*What you should do:* Can you restate the records below word for word?

━━━ The data ━━━

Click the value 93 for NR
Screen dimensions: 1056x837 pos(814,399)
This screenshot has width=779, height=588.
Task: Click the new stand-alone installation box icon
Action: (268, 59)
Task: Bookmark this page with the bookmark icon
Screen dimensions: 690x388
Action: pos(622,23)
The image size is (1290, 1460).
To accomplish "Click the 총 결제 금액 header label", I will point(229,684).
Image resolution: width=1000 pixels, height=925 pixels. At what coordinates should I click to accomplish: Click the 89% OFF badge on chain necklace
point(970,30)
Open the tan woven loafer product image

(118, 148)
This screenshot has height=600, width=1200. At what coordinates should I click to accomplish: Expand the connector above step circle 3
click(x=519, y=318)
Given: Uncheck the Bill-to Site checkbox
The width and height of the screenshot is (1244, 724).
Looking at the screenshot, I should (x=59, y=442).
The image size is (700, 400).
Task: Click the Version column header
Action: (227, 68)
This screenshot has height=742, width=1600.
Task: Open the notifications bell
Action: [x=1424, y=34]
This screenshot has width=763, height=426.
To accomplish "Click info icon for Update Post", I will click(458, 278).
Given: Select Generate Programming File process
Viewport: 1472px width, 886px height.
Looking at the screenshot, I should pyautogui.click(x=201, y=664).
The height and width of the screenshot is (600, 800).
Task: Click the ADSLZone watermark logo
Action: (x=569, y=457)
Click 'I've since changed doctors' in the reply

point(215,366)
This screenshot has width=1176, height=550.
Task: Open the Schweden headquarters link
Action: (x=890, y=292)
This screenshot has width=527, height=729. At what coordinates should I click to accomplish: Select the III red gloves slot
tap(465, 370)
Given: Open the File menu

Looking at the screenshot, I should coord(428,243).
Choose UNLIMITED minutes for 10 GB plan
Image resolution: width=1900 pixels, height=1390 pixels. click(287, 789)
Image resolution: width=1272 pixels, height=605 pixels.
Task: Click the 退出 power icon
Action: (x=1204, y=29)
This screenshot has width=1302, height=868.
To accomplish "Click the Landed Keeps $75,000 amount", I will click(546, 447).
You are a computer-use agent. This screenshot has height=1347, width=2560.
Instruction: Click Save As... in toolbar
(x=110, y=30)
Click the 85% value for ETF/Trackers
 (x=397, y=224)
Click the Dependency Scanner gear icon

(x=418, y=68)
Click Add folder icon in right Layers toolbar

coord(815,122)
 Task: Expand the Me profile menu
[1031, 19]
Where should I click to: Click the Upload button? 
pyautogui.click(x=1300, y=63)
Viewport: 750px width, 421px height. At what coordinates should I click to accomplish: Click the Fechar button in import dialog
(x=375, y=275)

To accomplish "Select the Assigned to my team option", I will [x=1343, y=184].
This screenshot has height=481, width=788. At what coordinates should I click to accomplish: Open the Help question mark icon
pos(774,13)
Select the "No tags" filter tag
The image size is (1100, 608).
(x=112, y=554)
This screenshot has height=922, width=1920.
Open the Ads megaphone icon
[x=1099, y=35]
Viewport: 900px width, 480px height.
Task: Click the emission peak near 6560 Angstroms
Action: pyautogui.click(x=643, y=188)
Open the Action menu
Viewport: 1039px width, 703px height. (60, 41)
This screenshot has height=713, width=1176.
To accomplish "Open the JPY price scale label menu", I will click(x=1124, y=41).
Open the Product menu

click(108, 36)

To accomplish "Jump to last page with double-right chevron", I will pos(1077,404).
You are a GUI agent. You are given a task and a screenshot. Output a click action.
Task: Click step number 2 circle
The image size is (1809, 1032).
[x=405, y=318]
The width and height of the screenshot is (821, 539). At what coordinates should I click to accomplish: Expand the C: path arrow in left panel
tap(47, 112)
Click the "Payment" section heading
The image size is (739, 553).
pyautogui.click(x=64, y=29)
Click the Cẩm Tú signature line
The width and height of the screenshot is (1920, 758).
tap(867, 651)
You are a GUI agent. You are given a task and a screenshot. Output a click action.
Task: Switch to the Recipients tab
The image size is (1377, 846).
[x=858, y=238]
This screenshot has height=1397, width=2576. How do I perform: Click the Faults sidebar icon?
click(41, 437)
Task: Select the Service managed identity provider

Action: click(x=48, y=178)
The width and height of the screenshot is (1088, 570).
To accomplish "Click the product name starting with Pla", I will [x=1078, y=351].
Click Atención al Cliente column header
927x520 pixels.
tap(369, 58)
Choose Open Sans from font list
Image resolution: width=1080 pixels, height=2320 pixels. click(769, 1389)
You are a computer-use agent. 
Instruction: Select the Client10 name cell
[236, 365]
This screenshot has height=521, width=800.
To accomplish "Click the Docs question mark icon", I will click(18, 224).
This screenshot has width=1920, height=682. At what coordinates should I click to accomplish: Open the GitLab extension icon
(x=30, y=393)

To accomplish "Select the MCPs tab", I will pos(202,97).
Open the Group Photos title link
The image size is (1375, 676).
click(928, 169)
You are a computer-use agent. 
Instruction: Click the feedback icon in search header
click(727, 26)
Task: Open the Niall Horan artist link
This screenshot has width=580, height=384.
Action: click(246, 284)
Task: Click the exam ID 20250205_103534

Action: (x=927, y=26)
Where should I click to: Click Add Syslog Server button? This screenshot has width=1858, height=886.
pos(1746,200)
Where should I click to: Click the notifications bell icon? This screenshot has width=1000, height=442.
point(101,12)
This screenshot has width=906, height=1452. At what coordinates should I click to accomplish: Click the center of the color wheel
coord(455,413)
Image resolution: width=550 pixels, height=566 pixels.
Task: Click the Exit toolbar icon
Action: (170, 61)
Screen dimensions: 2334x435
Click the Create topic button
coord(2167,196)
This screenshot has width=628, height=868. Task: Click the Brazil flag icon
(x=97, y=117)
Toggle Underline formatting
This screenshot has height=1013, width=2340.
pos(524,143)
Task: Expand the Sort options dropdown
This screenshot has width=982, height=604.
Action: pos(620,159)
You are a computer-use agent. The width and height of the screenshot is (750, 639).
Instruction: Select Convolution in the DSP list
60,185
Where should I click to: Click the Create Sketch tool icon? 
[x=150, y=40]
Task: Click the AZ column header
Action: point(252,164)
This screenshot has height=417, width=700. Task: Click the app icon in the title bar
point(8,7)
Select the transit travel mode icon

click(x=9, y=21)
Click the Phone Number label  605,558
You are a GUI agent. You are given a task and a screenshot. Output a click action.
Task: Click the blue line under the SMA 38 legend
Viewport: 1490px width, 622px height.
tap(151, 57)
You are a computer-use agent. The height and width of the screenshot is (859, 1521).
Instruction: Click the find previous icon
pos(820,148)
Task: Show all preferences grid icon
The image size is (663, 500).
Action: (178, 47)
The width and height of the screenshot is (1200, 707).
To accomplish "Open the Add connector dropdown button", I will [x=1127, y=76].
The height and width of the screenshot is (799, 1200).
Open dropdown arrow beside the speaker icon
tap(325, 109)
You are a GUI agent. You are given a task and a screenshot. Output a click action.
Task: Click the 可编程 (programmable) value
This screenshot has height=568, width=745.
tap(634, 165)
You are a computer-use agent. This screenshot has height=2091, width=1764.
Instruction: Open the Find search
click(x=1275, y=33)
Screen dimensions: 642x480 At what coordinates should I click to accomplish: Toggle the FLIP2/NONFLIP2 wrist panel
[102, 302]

━━━

*Written response:*
Click the value 93 for NR
Screen dimensions: 1056x837 pos(814,399)
This screenshot has width=779, height=588.
Task: Click the new stand-alone installation box icon
Action: (268, 59)
Task: Bookmark this page with the bookmark icon
Screen dimensions: 690x388
Action: pos(622,23)
The image size is (1290, 1460).
To accomplish "Click the 총 결제 금액 header label", I will point(229,684).
Image resolution: width=1000 pixels, height=925 pixels. At what coordinates should I click to accomplish: Click the 89% OFF badge on chain necklace
point(970,30)
Open the tan woven loafer product image

(118, 148)
This screenshot has height=600, width=1200. At what coordinates should I click to accomplish: Expand the connector above step circle 3
click(x=519, y=318)
Given: Uncheck the Bill-to Site checkbox
The width and height of the screenshot is (1244, 724).
Looking at the screenshot, I should (x=59, y=442).
The image size is (700, 400).
Task: Click the Version column header
Action: (227, 68)
This screenshot has height=742, width=1600.
Task: Open the notifications bell
Action: [x=1424, y=34]
This screenshot has width=763, height=426.
To accomplish "Click info icon for Update Post", I will click(458, 278).
Given: Select Generate Programming File process
Viewport: 1472px width, 886px height.
Looking at the screenshot, I should pyautogui.click(x=201, y=664).
The height and width of the screenshot is (600, 800).
Task: Click the ADSLZone watermark logo
Action: (x=569, y=457)
Click 'I've since changed doctors' in the reply

point(215,366)
This screenshot has width=1176, height=550.
Task: Open the Schweden headquarters link
Action: (x=890, y=292)
This screenshot has width=527, height=729. At what coordinates should I click to accomplish: Select the III red gloves slot
tap(465, 370)
Given: Open the File menu

Looking at the screenshot, I should coord(428,243).
Choose UNLIMITED minutes for 10 GB plan
Image resolution: width=1900 pixels, height=1390 pixels. click(287, 789)
Image resolution: width=1272 pixels, height=605 pixels.
Task: Click the 退出 power icon
Action: (x=1204, y=29)
This screenshot has width=1302, height=868.
To accomplish "Click the Landed Keeps $75,000 amount", I will click(546, 447).
You are a computer-use agent. This screenshot has height=1347, width=2560.
Instruction: Click Save As... in toolbar
(x=110, y=30)
Click the 85% value for ETF/Trackers
 (x=397, y=224)
Click the Dependency Scanner gear icon

(x=418, y=68)
Click Add folder icon in right Layers toolbar

coord(815,122)
 Task: Expand the Me profile menu
[1031, 19]
Where should I click to: Click the Upload button? 
pyautogui.click(x=1300, y=63)
Viewport: 750px width, 421px height. At what coordinates should I click to accomplish: Click the Fechar button in import dialog
(x=375, y=275)

To accomplish "Select the Assigned to my team option", I will [x=1343, y=184].
This screenshot has height=481, width=788. At what coordinates should I click to accomplish: Open the Help question mark icon
pos(774,13)
Select the "No tags" filter tag
The image size is (1100, 608).
(x=112, y=554)
This screenshot has height=922, width=1920.
Open the Ads megaphone icon
[x=1099, y=35]
Viewport: 900px width, 480px height.
Task: Click the emission peak near 6560 Angstroms
Action: pyautogui.click(x=643, y=188)
Open the Action menu
Viewport: 1039px width, 703px height. (60, 41)
This screenshot has height=713, width=1176.
To accomplish "Open the JPY price scale label menu", I will click(x=1124, y=41).
Open the Product menu

click(108, 36)

To accomplish "Jump to last page with double-right chevron", I will pos(1077,404).
You are a GUI agent. You are given a task and a screenshot. Output a click action.
Task: Click step number 2 circle
The image size is (1809, 1032).
[x=405, y=318]
The width and height of the screenshot is (821, 539). At what coordinates should I click to accomplish: Expand the C: path arrow in left panel
tap(47, 112)
Click the "Payment" section heading
The image size is (739, 553).
pyautogui.click(x=64, y=29)
Click the Cẩm Tú signature line
The width and height of the screenshot is (1920, 758).
tap(867, 651)
You are a GUI agent. You are given a task and a screenshot. Output a click action.
Task: Switch to the Recipients tab
The image size is (1377, 846).
[x=858, y=238]
This screenshot has height=1397, width=2576. How do I perform: Click the Faults sidebar icon?
click(41, 437)
Task: Select the Service managed identity provider

Action: click(x=48, y=178)
The width and height of the screenshot is (1088, 570).
To accomplish "Click the product name starting with Pla", I will [x=1078, y=351].
Click Atención al Cliente column header
927x520 pixels.
tap(369, 58)
Choose Open Sans from font list
Image resolution: width=1080 pixels, height=2320 pixels. click(769, 1389)
You are a computer-use agent. 
Instruction: Select the Client10 name cell
[236, 365]
This screenshot has height=521, width=800.
To accomplish "Click the Docs question mark icon", I will click(18, 224).
This screenshot has width=1920, height=682. At what coordinates should I click to accomplish: Open the GitLab extension icon
(x=30, y=393)

To accomplish "Select the MCPs tab", I will pos(202,97).
Open the Group Photos title link
The image size is (1375, 676).
click(928, 169)
You are a computer-use agent. 
Instruction: Click the feedback icon in search header
click(727, 26)
Task: Open the Niall Horan artist link
This screenshot has width=580, height=384.
Action: click(246, 284)
Task: Click the exam ID 20250205_103534

Action: (x=927, y=26)
Where should I click to: Click Add Syslog Server button? This screenshot has width=1858, height=886.
pos(1746,200)
Where should I click to: Click the notifications bell icon? This screenshot has width=1000, height=442.
point(101,12)
This screenshot has width=906, height=1452. At what coordinates should I click to accomplish: Click the center of the color wheel
coord(455,413)
Image resolution: width=550 pixels, height=566 pixels.
Task: Click the Exit toolbar icon
Action: (170, 61)
Screen dimensions: 2334x435
Click the Create topic button
coord(2167,196)
This screenshot has width=628, height=868. Task: Click the Brazil flag icon
(x=97, y=117)
Toggle Underline formatting
This screenshot has height=1013, width=2340.
pos(524,143)
Task: Expand the Sort options dropdown
This screenshot has width=982, height=604.
Action: pos(620,159)
You are a computer-use agent. The width and height of the screenshot is (750, 639).
Instruction: Select Convolution in the DSP list
60,185
Where should I click to: Click the Create Sketch tool icon? 
[x=150, y=40]
Task: Click the AZ column header
Action: point(252,164)
This screenshot has height=417, width=700. Task: Click the app icon in the title bar
point(8,7)
Select the transit travel mode icon

click(x=9, y=21)
Click the Phone Number label  605,558
You are a GUI agent. You are given a task and a screenshot. Output a click action.
Task: Click the blue line under the SMA 38 legend
Viewport: 1490px width, 622px height.
tap(151, 57)
You are a computer-use agent. The height and width of the screenshot is (859, 1521).
Instruction: Click the find previous icon
pos(820,148)
Task: Show all preferences grid icon
The image size is (663, 500).
Action: (178, 47)
The width and height of the screenshot is (1200, 707).
To accomplish "Open the Add connector dropdown button", I will [x=1127, y=76].
The height and width of the screenshot is (799, 1200).
Open dropdown arrow beside the speaker icon
tap(325, 109)
You are a GUI agent. You are given a task and a screenshot. Output a click action.
Task: Click the 可编程 (programmable) value
This screenshot has height=568, width=745.
tap(634, 165)
You are a computer-use agent. This screenshot has height=2091, width=1764.
Instruction: Open the Find search
click(x=1275, y=33)
Screen dimensions: 642x480 At what coordinates should I click to accomplish: Toggle the FLIP2/NONFLIP2 wrist panel
[102, 302]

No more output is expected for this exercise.